Stored data:
=== Begin Enclosure ===

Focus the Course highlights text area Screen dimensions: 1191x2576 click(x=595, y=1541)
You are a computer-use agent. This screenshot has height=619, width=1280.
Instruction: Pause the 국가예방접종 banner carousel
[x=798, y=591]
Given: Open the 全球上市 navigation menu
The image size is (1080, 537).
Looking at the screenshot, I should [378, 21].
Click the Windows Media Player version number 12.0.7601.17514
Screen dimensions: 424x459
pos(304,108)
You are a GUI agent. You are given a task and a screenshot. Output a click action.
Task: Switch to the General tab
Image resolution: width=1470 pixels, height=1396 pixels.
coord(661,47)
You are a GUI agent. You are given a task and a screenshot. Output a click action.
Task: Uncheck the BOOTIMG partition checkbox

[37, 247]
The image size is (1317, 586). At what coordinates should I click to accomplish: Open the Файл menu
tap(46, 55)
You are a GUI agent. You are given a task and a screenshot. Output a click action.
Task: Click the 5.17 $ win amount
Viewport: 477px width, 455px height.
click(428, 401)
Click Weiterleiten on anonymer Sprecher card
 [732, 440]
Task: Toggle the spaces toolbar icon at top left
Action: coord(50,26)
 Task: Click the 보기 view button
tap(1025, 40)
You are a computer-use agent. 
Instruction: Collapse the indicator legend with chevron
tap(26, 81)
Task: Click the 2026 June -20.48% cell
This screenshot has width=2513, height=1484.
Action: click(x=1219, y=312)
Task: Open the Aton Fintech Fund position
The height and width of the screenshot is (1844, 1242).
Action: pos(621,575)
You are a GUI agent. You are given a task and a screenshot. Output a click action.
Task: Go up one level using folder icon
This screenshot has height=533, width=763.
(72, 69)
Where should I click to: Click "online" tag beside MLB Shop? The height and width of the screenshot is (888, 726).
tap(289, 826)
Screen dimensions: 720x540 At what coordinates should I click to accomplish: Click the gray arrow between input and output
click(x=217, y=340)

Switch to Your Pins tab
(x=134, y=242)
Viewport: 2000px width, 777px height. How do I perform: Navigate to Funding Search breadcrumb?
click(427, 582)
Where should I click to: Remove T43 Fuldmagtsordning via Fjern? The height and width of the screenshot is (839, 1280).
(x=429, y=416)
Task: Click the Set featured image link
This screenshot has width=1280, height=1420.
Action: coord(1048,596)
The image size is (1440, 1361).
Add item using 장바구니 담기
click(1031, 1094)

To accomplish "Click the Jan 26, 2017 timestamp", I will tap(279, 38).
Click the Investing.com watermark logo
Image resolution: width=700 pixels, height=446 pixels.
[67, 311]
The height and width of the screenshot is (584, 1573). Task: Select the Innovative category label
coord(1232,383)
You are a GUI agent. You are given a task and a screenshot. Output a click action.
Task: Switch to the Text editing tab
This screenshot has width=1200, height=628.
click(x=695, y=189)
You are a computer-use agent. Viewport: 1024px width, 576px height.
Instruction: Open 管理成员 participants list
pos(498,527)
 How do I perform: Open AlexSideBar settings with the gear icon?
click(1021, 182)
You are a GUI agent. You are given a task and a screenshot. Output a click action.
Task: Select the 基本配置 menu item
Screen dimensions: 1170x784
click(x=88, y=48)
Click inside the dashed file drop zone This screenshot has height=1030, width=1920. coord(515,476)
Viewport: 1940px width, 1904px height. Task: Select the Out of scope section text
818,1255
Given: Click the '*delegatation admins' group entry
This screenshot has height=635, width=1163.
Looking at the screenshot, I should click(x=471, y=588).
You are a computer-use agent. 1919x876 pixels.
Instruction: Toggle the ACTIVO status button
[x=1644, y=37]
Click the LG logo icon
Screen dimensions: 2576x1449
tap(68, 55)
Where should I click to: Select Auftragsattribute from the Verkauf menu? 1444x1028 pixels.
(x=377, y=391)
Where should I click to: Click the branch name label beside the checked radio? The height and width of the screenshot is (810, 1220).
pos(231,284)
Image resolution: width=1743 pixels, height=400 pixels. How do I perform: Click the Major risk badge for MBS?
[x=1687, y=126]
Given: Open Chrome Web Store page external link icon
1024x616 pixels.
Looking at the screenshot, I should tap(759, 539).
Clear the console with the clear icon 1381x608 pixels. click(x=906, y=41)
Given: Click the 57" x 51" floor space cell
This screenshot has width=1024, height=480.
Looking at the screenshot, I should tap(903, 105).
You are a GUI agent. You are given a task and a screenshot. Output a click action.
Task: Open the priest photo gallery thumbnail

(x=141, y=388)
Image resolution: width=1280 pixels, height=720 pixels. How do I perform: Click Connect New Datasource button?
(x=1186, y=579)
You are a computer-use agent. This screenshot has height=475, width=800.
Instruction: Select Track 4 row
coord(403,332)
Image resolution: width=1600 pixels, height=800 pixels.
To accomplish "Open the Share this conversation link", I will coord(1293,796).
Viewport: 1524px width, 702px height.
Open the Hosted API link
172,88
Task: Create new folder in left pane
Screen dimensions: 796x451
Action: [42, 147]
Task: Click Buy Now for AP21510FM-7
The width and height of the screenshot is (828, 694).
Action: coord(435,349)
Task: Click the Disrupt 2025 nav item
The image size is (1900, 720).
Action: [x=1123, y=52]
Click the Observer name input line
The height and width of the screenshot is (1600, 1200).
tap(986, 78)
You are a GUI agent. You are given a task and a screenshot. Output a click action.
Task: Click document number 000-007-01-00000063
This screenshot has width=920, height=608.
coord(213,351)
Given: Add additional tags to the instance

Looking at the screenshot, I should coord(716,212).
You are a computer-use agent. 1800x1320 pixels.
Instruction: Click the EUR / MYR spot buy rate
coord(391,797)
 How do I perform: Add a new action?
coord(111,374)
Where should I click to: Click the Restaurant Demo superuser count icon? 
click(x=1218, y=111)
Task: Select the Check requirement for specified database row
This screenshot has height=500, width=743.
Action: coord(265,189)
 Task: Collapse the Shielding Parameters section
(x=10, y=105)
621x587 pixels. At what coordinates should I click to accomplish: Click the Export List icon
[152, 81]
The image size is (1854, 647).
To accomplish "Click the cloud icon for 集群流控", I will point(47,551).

=== End Enclosure ===

→ **Exercise brief**
Please copy each line of the entries in which the word "folder" shows up.

→ **Completed exercise**
Task: Go up one level using folder icon
Task: Create new folder in left pane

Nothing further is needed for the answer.